Division of Medical Informatics (DIM), University Hospitals of Geneva (HUG), Geneva, Switzerland

The six Geneva University Hospitals (HUG) are a 2'200-bed consortium of primary, secondary, tertiary and long-term care public hospitals, admitting 43'000 patients in 1999 and 550'000 outpatient visits. Over 23 years, the HUG informatics staff (150+ collaborators) has built a world-renowned hospital information system (DIOGENE) that serves as the backbone for an ambitious clinical computing programme. The Divison d'Informatique Médicale the HUG has been involved in medical informatics since 1971, when the first version of the project DIOGENE was first conceived. This transactional system was first launched in 1978 with a hospital record for all admitted patients. In the following years, DIM has realised different subsystems such as Laboratory Order and Results Report, X-ray Schedule and Reporting and different administrative components. In the 1980s, the DIOGENE system was extensively rewritten under the UNIX system, making use of a relational database fully adapted to the distributed architectures. In the 1990s, DIM replaced its computer terminals with stand-alone client PCs and implemented a large network. New emphasis has been given to medical applications.

Research activities include medical knowledge representation, natural language processing, distributed knowledge management, data mining and knowledge discovery, innovative clinician-machine interface, advanced medical image processing for surgery planning and neuroscience research, telemedicine and health-networks, and internet-based learning.

The tight integration of the research, education and clinical service activites of the Division of Medical Informatics inside the Geneva University Hospitals provides a unique platform for the development and deployment of innovative real-world informatics solutions for care providers and patients.
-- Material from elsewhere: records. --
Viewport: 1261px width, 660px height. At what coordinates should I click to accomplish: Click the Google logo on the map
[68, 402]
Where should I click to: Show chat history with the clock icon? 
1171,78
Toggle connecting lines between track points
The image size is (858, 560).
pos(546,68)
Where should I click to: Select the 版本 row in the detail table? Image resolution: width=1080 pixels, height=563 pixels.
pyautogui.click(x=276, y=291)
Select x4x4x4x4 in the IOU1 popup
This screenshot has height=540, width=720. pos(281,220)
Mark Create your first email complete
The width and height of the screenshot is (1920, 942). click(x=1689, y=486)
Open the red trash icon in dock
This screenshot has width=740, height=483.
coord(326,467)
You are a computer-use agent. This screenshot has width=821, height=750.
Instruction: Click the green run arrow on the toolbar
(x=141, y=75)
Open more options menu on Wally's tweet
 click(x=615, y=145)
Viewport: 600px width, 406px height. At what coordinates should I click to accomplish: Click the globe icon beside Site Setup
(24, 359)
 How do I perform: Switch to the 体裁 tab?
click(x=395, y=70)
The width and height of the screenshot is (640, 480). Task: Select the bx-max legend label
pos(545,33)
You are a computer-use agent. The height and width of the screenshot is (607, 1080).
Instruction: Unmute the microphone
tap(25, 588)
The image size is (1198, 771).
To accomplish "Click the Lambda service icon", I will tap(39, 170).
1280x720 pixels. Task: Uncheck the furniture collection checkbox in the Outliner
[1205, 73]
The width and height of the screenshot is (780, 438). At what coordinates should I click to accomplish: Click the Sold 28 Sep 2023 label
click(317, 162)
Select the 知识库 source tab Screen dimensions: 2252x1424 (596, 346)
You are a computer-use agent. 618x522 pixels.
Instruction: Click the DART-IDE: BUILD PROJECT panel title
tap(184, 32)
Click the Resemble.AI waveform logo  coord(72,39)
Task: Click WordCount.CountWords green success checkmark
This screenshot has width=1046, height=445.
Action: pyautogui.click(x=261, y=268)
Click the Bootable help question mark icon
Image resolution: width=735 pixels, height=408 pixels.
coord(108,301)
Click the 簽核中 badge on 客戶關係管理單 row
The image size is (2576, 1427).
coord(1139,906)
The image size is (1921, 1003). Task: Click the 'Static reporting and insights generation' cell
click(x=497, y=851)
HUG has been implicated in different research projects of the EU since 1990: HELIOS (phases 1 and 2), DOME, GALEN, GALEN-IN-USE, GAMES, SYNAPSES and SynEx. It has developed expertise in multiple domains, including Natural Language Processing (NLP) comprising analysis as well as generation processes, Middleware Engineering and Image Processing. It has given particular attention to the domain of medical terminology for patient encoding and has developed internal products with good user-acceptance. It has recently launched a large project involving electronic medical records for all patients in the hospitals.